↓↓↓

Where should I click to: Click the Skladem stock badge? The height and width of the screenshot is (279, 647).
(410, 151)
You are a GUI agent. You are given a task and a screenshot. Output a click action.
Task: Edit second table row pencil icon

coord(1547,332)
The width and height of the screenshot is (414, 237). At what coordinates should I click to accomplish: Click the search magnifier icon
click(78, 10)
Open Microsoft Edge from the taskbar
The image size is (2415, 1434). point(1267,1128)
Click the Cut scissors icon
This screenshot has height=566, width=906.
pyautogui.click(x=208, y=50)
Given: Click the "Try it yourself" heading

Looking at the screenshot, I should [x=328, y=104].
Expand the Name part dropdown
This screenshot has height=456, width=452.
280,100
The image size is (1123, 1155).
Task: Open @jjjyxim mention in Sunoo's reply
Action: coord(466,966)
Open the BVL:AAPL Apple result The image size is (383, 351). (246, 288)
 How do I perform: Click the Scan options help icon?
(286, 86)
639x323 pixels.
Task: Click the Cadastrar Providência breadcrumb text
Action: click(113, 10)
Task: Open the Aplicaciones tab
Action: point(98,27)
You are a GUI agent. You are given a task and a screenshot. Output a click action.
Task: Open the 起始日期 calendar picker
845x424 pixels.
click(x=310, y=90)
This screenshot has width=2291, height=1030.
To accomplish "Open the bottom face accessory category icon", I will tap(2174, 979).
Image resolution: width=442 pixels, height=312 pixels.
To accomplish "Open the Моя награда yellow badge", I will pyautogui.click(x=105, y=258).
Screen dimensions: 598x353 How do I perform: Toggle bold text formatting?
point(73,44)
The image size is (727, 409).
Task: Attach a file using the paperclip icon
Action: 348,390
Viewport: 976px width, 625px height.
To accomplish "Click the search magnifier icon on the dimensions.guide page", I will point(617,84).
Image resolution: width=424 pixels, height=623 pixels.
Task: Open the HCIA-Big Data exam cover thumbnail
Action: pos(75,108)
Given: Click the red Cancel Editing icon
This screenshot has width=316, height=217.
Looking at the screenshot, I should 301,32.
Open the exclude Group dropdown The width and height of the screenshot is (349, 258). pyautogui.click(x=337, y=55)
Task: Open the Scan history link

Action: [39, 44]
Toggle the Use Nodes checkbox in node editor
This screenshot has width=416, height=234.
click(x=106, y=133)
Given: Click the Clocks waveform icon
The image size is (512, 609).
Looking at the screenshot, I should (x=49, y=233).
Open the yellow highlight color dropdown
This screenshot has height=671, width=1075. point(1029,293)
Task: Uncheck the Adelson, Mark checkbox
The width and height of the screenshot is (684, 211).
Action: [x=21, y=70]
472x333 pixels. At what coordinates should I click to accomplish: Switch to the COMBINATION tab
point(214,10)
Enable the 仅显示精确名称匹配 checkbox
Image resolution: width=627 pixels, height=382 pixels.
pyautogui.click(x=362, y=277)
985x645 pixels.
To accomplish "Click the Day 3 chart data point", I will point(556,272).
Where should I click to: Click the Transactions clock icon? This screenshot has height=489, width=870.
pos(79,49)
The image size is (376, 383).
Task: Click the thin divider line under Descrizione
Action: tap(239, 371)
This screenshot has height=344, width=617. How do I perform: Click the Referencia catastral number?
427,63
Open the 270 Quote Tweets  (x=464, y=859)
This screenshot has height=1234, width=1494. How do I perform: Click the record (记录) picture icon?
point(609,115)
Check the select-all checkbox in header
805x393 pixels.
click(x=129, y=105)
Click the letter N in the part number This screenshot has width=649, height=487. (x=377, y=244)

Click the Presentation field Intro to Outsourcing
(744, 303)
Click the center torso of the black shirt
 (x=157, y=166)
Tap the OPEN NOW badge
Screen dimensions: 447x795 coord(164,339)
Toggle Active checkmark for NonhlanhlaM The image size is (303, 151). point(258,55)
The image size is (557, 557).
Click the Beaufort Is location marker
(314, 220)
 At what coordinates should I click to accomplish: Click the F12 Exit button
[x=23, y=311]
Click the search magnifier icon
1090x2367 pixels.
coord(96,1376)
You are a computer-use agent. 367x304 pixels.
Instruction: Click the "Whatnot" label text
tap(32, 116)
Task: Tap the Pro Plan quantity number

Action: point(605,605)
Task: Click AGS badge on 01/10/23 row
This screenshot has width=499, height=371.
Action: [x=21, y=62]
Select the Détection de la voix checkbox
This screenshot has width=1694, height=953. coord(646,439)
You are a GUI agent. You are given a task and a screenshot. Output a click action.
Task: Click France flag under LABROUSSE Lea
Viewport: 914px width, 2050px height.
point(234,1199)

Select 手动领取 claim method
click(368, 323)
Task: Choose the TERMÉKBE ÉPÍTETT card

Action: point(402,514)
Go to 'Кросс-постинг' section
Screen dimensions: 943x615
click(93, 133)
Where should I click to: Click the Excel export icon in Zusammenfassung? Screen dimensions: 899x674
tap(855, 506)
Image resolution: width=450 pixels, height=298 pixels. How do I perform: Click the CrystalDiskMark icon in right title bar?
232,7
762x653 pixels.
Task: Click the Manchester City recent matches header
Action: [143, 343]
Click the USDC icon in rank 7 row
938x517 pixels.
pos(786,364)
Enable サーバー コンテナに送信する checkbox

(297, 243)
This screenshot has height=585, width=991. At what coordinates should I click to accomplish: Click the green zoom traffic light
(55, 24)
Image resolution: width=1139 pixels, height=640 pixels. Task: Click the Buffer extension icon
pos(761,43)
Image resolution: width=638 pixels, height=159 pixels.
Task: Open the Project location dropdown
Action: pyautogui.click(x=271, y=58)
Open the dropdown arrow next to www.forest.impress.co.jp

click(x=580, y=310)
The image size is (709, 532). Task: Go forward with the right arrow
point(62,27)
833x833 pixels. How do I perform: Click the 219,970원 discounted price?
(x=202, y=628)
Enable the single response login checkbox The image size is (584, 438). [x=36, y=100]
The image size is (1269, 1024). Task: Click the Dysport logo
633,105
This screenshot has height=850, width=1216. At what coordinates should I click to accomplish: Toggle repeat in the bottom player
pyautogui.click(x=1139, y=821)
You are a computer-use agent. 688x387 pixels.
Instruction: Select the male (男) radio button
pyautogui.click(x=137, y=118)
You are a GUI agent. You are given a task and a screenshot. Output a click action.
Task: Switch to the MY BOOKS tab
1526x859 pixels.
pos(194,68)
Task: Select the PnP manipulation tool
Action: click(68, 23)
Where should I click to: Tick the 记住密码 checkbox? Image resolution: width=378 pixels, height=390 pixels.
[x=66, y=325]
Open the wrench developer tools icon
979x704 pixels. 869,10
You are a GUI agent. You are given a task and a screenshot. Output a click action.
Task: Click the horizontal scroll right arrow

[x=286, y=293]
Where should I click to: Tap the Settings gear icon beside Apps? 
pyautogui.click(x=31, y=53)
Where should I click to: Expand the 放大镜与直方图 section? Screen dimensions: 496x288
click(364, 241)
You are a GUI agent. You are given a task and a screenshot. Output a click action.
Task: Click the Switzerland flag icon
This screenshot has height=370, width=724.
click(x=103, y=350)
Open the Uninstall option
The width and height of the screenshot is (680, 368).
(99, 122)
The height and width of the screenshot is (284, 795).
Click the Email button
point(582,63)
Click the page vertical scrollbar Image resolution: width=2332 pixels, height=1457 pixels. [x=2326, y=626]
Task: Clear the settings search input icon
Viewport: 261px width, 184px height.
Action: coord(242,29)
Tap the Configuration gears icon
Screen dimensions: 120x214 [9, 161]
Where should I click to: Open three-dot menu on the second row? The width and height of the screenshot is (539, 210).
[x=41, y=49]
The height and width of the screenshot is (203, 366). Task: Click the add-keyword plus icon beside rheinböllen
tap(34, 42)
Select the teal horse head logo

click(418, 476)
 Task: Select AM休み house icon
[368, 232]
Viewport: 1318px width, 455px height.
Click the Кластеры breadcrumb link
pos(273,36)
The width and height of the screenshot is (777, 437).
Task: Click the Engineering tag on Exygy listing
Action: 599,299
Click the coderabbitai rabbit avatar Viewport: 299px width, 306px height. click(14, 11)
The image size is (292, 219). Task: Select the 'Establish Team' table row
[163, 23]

↑↑↑

> [EXERCISE DETAILS]
Please format the records from the line with "Click the Presentation" to the line with "This screenshot has width=1694, height=953." as a numbered list, leaving out any blank lines.

> [THE RESPONSE]
1. Click the Presentation field Intro to Outsourcing
2. (744, 303)
3. Click the center torso of the black shirt
4.  (x=157, y=166)
5. Tap the OPEN NOW badge
6. Screen dimensions: 447x795 coord(164,339)
7. Toggle Active checkmark for NonhlanhlaM The image size is (303, 151). point(258,55)
8. The image size is (557, 557).
9. Click the Beaufort Is location marker
10. (314, 220)
11.  At what coordinates should I click to accomplish: Click the F12 Exit button
12. [x=23, y=311]
13. Click the search magnifier icon
14. 1090x2367 pixels.
15. coord(96,1376)
16. You are a computer-use agent. 367x304 pixels.
17. Instruction: Click the "Whatnot" label text
18. tap(32, 116)
19. Task: Tap the Pro Plan quantity number
20. Action: point(605,605)
21. Task: Click AGS badge on 01/10/23 row
22. This screenshot has width=499, height=371.
23. Action: [x=21, y=62]
24. Select the Détection de la voix checkbox
25. This screenshot has width=1694, height=953. coord(646,439)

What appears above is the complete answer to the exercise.